The countdown is on. In just a few days, thousands of athletes and spectators from around the world will gather in Vancouver, British Columbia to participate in the winter Olympics 2010. Over the next couple weeks, hopes will be fulfilled, dreams will be inspired, and unfortunately talents will fall short. But whatever may transpire in Vancouver, one thing is certain; athletes and spectators will be united in a single quest, most commonly known as “going for the gold”.
What makes the gold medal so desirable? Does the desire exist because the medal is made from expensive metal? Or is the desirability found in the medal’s undeniable prestige and superiority? I would venture to guess that value, prestige, and superiority play a part in the medal’s irresistibleness. However, out of all the athletes represented, only a few will take the highest platform, only a few will join in the singing of their national anthem, and only a few will end their quest with a gold medal. For the others, the gold medal will be nothing more than a lost hope.
I will never have a gold medal. I don’t plan skiing the powdered slopes in perfect formation; I will never land a triple-lutz with grace, and I don’t see myself breaking any speed records in skates. I am physically not able to perform any of these events. A wheelchair is not conducive to snow and ice, and it hardly does anything with precision and excellence. Hence, the quest for a gold medal is not in my future. But the “gold” in my life isn’t found in a gleaming medal; it is found in my family, friends, and faith.I didn’t have to beat the clock or get a perfect score to receive my gold.

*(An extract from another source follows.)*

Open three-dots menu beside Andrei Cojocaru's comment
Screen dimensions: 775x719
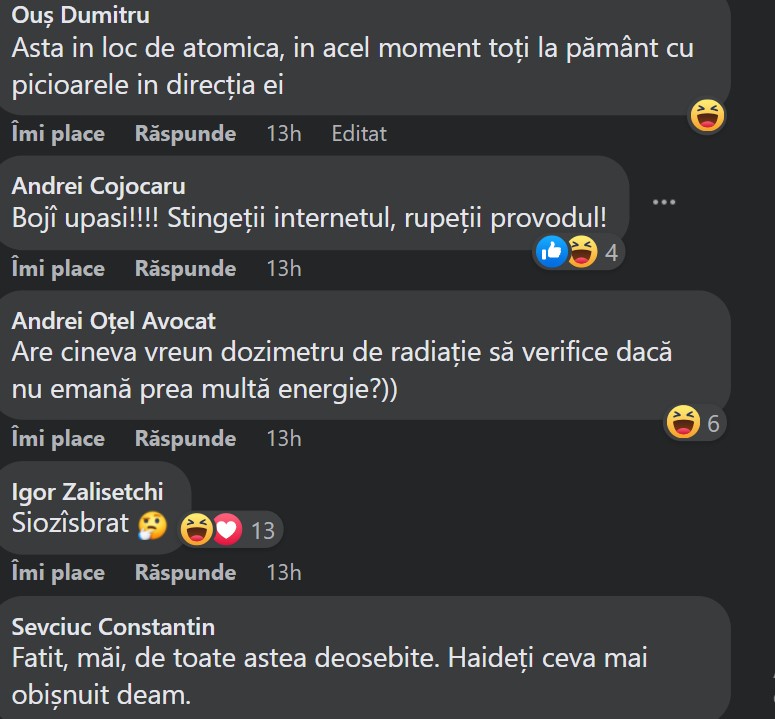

My gold was a gift, one specifically chosen for me. Is my gold valuable? No, it’s priceless! Does my gold bring prestige and superiority? No, it brings happiness and support. I know my gold isn’t exactly lustrous, but it shines brightly for me every day. It sparkles when mom gets me up with a smile; it dazzles when my friends treat me like anyone else; it twinkles when my faith pulls me through the day. It’s the only gold I need.
I will not be going for the gold in Vancouver or anywhere for that matter. But that is okay because my “gold” keeps me going!